- **REQUIRED ACTION**
The answer must be a bare number: the count of lines below that contain "badge".
┏━━
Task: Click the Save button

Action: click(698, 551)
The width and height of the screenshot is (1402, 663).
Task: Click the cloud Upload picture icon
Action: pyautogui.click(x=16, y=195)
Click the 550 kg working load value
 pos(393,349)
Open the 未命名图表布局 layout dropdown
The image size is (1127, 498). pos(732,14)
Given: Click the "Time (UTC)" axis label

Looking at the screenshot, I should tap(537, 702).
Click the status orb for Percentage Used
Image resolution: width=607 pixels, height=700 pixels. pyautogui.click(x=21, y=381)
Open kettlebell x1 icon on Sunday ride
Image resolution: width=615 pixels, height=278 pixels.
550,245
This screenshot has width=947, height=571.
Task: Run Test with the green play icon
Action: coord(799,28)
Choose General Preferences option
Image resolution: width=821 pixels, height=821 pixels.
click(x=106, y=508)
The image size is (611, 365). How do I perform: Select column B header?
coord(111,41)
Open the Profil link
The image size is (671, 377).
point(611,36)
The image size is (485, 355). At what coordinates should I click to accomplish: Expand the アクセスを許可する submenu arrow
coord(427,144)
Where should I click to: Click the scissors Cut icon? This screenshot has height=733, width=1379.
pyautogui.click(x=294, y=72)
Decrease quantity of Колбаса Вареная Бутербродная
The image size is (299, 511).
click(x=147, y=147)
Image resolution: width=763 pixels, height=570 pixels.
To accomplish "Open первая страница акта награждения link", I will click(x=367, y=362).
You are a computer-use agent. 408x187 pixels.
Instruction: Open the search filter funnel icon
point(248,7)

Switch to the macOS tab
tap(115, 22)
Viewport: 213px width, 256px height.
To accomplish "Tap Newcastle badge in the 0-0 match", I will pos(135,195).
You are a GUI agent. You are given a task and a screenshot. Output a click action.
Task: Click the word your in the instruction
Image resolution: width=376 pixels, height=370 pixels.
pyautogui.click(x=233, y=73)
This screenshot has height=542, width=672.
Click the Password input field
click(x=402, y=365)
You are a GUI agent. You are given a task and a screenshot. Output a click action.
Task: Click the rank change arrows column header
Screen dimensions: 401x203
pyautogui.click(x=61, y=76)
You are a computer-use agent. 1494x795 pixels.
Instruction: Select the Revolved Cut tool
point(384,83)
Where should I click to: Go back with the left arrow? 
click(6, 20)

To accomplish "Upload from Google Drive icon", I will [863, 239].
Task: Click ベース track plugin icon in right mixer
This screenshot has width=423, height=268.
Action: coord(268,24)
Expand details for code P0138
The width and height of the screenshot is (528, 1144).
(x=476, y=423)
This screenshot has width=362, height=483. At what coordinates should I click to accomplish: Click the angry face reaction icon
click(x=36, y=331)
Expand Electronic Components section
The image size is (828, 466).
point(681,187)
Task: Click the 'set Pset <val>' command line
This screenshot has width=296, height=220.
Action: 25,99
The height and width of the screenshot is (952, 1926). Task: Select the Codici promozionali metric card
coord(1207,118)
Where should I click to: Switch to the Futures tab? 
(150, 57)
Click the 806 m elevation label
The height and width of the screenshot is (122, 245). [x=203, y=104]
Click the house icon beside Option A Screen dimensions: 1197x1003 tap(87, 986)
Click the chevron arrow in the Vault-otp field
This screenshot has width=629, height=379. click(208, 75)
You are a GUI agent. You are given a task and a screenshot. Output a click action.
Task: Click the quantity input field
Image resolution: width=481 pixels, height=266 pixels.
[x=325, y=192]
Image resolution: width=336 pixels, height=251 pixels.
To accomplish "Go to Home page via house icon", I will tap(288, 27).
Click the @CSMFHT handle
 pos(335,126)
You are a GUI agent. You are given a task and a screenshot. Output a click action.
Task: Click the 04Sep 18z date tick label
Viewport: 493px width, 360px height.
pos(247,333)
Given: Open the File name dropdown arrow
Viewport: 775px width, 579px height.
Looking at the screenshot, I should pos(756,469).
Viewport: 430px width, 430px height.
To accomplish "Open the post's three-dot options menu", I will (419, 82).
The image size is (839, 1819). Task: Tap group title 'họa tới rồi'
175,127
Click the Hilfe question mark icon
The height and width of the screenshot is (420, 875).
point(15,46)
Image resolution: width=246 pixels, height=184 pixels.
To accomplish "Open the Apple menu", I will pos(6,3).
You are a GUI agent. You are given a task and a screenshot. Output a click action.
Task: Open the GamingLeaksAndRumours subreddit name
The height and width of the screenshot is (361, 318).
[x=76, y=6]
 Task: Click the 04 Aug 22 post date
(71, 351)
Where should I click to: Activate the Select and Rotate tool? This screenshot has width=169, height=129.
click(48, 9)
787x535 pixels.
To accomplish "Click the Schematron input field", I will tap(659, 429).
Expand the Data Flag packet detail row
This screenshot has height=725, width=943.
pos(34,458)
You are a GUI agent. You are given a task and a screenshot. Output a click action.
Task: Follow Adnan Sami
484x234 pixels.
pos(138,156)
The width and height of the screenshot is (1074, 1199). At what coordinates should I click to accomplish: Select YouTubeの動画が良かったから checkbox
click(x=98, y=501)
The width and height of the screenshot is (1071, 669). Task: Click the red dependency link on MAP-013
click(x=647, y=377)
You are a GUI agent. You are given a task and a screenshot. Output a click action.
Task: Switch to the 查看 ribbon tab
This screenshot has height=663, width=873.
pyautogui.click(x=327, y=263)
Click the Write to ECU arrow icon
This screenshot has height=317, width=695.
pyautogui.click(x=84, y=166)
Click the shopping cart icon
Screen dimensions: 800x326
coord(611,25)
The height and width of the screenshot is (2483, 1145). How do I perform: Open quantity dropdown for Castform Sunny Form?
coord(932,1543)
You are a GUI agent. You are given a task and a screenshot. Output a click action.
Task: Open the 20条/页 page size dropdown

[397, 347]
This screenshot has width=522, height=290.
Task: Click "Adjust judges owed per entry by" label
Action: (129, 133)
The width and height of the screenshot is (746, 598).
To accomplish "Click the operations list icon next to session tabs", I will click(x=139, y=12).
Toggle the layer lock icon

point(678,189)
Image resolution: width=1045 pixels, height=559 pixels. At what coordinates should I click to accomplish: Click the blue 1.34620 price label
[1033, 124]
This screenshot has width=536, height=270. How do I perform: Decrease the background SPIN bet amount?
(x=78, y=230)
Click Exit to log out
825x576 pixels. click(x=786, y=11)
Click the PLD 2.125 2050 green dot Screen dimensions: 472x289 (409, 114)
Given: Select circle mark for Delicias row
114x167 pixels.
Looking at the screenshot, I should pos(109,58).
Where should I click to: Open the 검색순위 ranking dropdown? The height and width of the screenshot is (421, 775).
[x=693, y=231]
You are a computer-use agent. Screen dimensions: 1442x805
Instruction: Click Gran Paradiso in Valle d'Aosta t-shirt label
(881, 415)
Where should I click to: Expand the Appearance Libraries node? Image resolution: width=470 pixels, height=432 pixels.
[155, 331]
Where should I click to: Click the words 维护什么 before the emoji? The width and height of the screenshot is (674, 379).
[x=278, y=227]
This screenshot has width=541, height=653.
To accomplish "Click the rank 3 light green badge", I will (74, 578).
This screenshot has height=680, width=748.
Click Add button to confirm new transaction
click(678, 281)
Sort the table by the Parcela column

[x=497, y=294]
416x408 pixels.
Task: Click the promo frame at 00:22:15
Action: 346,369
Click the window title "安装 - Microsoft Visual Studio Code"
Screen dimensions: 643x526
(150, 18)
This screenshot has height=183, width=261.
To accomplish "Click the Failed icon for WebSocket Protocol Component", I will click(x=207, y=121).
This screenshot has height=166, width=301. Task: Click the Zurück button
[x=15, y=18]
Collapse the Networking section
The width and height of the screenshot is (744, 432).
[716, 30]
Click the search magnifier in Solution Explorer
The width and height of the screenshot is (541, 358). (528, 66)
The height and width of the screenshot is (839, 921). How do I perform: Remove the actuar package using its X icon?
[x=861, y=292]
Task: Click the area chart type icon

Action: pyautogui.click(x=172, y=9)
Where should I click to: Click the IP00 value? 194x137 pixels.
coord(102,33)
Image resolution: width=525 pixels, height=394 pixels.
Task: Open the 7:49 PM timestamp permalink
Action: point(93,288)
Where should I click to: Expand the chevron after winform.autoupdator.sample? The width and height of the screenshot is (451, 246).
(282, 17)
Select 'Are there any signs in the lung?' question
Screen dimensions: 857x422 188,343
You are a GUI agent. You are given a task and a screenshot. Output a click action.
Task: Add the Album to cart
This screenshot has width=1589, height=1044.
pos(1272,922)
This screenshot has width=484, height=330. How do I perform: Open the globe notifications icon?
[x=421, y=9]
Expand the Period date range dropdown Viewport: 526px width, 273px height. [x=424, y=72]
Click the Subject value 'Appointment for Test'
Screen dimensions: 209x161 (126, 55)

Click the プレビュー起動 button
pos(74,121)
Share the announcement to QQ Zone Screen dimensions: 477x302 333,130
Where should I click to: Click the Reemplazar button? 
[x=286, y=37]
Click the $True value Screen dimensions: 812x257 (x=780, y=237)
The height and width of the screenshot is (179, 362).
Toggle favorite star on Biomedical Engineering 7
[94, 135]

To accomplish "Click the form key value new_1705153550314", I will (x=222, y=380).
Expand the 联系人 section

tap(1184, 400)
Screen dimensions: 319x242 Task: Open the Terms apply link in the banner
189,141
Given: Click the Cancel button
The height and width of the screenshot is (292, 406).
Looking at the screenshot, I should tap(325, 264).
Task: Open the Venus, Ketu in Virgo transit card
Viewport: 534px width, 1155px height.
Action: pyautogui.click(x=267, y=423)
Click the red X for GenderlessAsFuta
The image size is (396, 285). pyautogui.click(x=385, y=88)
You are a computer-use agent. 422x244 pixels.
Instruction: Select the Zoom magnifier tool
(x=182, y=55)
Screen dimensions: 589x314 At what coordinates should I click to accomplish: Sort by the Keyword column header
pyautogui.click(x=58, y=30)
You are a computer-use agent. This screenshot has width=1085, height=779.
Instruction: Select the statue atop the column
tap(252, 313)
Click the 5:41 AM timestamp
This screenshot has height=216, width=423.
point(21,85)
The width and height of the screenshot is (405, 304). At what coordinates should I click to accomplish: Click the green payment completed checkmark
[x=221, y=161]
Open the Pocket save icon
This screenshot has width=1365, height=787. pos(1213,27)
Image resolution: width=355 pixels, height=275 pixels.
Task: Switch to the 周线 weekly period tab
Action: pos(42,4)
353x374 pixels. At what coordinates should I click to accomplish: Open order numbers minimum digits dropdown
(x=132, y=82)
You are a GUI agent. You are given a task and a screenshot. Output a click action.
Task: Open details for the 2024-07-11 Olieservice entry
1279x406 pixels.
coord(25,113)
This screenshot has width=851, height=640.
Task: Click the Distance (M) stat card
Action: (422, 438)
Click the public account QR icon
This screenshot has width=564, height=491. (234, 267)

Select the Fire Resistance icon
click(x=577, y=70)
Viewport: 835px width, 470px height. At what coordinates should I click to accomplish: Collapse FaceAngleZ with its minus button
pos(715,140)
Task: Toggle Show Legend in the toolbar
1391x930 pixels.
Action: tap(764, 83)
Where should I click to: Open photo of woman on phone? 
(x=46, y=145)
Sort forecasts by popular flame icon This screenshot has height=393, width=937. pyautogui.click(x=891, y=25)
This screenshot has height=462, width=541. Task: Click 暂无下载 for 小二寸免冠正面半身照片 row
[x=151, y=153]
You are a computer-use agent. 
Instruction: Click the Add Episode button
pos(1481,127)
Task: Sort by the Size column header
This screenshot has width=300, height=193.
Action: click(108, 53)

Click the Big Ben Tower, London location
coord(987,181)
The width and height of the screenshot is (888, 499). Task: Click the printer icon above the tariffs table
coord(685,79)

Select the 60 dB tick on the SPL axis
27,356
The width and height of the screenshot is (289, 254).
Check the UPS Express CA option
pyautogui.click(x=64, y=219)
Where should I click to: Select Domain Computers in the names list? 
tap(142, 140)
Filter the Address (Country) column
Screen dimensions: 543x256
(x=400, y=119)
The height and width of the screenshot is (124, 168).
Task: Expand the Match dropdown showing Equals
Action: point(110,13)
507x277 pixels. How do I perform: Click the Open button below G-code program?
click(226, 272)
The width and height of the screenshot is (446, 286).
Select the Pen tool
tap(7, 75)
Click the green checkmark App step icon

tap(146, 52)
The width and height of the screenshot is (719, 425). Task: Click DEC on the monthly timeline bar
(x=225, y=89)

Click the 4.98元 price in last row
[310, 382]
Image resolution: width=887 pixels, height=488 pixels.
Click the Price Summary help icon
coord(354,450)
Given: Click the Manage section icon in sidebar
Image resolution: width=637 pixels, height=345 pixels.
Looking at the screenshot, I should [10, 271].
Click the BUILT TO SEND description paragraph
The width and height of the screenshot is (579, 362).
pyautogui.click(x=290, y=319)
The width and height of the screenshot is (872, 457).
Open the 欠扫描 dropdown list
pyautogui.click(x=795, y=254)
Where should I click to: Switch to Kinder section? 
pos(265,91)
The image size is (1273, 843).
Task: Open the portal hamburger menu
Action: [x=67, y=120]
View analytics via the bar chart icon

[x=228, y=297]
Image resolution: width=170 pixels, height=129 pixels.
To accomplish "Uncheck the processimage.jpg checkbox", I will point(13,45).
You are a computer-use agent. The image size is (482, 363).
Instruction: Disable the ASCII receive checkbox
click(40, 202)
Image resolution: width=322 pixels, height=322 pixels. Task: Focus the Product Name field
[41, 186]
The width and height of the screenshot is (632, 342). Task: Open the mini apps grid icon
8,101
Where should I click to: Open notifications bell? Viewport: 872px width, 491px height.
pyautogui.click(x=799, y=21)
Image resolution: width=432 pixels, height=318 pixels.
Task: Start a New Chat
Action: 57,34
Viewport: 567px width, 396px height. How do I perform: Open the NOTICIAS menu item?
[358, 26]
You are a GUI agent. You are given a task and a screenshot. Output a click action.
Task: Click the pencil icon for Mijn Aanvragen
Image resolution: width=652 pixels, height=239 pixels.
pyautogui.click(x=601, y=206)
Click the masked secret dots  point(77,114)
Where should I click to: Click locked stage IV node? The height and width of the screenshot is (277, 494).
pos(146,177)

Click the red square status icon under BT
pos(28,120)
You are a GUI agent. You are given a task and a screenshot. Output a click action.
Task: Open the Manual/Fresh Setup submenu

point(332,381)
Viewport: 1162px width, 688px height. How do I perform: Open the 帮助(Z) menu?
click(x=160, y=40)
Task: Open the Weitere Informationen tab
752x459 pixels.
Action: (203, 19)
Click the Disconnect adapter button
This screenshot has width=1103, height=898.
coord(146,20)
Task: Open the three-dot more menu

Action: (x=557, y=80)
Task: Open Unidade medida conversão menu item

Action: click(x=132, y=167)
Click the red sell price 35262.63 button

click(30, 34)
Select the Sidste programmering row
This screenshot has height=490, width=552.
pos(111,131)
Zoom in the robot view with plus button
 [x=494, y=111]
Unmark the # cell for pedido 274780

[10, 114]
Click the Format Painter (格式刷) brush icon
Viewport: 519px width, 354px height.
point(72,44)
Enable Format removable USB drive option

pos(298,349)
┗━━
- **PROBLEM SOLUTION**
2